Extracted information START

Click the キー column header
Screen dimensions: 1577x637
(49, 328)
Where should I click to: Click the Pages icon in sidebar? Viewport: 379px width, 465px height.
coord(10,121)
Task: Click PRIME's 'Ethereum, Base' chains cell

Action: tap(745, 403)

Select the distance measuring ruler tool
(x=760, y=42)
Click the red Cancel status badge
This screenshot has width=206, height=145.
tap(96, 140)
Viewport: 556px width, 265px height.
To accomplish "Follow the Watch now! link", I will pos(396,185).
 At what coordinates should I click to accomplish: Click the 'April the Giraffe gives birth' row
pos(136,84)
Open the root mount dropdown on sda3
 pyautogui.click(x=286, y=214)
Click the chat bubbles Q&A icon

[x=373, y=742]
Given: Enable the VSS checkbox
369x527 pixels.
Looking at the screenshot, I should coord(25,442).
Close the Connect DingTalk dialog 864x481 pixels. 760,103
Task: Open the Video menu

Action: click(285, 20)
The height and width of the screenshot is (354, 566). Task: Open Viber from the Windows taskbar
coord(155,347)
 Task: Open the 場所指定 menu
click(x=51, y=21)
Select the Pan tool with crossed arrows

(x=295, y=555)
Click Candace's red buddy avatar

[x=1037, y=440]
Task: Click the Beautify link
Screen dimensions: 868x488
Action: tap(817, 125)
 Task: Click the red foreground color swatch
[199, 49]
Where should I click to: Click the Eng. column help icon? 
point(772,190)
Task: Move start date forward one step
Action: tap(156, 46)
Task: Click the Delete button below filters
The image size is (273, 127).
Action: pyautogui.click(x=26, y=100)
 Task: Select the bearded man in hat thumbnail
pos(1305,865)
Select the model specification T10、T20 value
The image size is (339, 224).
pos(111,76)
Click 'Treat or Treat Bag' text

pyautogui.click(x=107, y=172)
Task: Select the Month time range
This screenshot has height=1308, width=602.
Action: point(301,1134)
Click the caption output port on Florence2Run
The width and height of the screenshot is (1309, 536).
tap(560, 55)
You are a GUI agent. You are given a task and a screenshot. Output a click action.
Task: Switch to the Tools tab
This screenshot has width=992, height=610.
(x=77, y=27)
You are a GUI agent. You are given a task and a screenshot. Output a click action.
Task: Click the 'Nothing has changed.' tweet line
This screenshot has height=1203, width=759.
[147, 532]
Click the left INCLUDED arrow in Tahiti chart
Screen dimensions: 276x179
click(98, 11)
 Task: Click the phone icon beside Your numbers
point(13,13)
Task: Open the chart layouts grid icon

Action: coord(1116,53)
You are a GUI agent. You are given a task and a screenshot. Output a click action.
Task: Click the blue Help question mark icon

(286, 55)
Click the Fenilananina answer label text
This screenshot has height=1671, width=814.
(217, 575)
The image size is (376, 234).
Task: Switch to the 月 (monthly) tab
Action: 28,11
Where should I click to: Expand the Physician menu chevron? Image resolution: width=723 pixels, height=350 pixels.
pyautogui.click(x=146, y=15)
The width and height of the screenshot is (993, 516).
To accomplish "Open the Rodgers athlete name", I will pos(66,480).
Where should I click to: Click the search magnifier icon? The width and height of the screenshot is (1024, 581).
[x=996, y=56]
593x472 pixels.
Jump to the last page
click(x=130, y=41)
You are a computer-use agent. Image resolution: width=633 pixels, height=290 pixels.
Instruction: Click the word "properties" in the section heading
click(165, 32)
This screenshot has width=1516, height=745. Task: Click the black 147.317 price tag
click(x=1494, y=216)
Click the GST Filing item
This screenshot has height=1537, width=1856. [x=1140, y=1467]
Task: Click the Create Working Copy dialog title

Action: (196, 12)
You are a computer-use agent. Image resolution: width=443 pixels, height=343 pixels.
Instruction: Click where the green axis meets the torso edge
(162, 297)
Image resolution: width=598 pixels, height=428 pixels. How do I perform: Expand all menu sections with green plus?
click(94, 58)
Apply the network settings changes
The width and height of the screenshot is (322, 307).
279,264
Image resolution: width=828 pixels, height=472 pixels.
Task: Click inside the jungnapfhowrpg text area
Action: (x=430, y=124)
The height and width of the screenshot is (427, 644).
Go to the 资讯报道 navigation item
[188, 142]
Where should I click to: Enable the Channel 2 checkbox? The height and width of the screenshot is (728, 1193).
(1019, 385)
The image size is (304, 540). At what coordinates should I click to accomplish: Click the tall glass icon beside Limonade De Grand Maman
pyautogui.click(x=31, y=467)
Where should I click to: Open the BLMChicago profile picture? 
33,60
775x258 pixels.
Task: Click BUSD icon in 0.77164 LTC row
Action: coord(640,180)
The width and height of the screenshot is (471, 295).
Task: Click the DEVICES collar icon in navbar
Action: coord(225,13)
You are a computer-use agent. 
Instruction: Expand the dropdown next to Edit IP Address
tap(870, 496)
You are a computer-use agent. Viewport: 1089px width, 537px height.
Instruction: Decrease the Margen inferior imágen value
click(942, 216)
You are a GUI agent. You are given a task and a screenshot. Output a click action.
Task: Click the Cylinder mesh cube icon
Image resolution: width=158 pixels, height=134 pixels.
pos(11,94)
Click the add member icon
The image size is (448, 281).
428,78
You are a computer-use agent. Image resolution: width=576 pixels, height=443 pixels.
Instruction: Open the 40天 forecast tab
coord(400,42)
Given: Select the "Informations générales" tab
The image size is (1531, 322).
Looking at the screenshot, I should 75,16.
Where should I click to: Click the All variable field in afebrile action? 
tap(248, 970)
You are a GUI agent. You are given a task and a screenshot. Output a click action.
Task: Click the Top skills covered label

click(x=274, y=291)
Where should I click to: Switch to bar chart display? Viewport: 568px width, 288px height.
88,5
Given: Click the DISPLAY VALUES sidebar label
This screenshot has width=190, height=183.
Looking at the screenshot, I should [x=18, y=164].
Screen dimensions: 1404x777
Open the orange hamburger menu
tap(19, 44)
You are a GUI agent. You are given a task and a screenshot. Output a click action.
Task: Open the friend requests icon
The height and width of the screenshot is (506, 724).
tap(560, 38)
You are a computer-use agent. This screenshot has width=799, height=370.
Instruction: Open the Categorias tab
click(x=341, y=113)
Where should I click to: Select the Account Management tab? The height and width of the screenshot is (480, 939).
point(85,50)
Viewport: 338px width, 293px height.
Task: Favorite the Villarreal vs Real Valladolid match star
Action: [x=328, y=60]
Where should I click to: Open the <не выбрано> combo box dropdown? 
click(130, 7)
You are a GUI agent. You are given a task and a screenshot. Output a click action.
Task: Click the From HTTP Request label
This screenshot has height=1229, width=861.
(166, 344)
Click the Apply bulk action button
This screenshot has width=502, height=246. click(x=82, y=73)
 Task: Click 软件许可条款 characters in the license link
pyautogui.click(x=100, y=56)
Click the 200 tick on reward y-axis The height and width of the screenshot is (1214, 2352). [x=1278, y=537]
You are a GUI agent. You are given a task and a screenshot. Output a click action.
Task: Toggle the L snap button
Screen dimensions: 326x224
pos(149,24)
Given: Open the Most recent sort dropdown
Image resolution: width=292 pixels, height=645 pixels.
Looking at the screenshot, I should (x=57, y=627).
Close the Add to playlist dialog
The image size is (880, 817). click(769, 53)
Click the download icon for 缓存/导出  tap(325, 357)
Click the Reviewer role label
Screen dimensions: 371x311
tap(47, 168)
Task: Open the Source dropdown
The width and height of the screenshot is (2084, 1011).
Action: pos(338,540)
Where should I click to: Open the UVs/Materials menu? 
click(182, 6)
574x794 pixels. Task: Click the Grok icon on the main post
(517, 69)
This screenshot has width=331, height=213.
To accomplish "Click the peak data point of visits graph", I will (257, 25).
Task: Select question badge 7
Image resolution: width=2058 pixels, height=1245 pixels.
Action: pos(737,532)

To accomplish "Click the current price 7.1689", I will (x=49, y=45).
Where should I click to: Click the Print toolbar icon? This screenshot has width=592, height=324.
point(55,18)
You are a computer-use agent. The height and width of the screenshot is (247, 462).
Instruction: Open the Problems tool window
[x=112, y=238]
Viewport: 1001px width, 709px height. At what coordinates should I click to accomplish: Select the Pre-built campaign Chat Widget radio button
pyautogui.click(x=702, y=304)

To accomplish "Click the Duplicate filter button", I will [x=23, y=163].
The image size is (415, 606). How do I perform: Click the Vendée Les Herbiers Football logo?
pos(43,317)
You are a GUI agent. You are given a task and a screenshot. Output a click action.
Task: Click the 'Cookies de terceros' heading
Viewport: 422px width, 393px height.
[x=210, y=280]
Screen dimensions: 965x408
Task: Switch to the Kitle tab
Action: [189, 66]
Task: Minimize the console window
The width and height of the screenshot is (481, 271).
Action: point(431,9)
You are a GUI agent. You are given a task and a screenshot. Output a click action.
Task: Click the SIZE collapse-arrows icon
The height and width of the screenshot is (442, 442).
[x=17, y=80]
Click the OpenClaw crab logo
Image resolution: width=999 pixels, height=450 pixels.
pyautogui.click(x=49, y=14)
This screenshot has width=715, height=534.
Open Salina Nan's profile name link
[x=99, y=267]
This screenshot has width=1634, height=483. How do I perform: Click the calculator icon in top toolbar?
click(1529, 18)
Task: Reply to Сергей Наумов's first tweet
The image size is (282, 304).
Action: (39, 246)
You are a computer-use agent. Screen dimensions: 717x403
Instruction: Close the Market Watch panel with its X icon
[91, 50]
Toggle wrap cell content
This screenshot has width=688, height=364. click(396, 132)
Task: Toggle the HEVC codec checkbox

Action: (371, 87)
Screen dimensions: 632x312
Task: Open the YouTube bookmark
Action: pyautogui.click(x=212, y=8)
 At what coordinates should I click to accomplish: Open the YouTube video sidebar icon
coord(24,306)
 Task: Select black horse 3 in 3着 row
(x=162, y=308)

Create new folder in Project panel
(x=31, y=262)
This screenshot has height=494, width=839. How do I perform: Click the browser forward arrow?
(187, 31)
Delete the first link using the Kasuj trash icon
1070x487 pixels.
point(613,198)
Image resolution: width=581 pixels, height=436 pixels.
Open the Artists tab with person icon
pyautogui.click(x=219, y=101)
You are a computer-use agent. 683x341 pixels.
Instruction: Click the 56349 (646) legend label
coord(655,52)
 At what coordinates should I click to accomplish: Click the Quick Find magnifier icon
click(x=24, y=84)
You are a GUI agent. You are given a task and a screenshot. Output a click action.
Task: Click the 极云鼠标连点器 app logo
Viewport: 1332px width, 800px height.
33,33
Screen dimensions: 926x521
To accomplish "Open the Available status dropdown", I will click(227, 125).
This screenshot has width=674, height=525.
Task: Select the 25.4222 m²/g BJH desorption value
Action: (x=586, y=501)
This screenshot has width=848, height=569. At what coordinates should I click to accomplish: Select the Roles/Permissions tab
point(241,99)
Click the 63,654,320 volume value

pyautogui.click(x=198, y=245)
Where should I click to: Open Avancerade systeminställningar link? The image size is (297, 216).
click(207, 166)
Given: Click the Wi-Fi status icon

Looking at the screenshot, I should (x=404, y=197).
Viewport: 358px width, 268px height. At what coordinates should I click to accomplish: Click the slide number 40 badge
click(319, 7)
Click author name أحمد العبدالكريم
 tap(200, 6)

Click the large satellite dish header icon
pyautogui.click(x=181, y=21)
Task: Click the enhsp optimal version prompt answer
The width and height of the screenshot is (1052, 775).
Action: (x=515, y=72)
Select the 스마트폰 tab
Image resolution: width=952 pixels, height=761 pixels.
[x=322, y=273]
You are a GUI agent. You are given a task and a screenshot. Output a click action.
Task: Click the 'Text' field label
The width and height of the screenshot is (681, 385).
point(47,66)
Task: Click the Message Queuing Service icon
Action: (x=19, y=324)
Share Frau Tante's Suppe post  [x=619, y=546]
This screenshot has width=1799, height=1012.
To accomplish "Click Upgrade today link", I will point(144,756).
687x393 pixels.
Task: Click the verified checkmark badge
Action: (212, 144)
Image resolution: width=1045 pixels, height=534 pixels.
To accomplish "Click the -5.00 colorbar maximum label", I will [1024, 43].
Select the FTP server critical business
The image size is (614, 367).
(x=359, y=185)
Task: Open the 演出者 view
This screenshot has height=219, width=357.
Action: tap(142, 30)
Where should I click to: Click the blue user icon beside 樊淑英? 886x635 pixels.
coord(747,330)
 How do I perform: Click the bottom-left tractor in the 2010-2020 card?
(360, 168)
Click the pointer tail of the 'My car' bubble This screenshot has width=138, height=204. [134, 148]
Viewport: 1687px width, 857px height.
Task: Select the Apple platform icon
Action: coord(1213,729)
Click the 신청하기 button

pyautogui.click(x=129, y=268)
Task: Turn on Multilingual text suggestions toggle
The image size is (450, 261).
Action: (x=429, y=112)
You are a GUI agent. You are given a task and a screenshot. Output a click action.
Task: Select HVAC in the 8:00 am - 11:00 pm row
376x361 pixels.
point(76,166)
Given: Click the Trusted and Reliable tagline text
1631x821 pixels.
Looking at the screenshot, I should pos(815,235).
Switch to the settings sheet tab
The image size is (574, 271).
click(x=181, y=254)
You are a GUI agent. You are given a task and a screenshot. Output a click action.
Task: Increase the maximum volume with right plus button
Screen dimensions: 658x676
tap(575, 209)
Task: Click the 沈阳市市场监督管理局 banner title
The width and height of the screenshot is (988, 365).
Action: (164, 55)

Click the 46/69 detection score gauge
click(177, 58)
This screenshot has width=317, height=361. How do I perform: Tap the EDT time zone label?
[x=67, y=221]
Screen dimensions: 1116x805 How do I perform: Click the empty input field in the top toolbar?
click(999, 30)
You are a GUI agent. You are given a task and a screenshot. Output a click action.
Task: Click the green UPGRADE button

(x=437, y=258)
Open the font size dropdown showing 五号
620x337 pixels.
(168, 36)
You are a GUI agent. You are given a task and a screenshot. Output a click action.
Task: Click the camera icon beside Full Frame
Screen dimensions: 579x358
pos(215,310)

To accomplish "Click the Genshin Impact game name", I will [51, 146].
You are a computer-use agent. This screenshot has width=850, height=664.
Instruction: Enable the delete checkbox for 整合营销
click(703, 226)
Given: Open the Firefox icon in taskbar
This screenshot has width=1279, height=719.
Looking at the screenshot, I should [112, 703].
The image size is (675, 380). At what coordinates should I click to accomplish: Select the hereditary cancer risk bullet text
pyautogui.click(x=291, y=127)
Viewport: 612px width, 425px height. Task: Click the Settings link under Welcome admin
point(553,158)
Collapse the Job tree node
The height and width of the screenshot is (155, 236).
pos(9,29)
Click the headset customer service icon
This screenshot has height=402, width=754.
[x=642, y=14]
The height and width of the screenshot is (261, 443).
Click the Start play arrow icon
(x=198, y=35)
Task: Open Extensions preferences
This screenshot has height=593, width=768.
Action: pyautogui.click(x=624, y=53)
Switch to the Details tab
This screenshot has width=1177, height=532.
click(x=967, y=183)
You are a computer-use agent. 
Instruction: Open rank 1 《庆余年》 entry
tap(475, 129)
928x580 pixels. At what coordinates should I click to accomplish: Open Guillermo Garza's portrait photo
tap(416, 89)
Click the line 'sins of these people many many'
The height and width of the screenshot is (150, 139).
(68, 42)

Extracted information END

(Your objective):
The output should be exactly the lines above from the line containing "Click author name أحمد العبدالكريم" to the line containing "Task: Click the 'Text' field label", inclusive, with no other lines.

(Exercise answer):
Click author name أحمد العبدالكريم
 tap(200, 6)

Click the large satellite dish header icon
pyautogui.click(x=181, y=21)
Task: Click the enhsp optimal version prompt answer
The width and height of the screenshot is (1052, 775).
Action: (x=515, y=72)
Select the 스마트폰 tab
Image resolution: width=952 pixels, height=761 pixels.
[x=322, y=273]
You are a GUI agent. You are given a task and a screenshot. Output a click action.
Task: Click the 'Text' field label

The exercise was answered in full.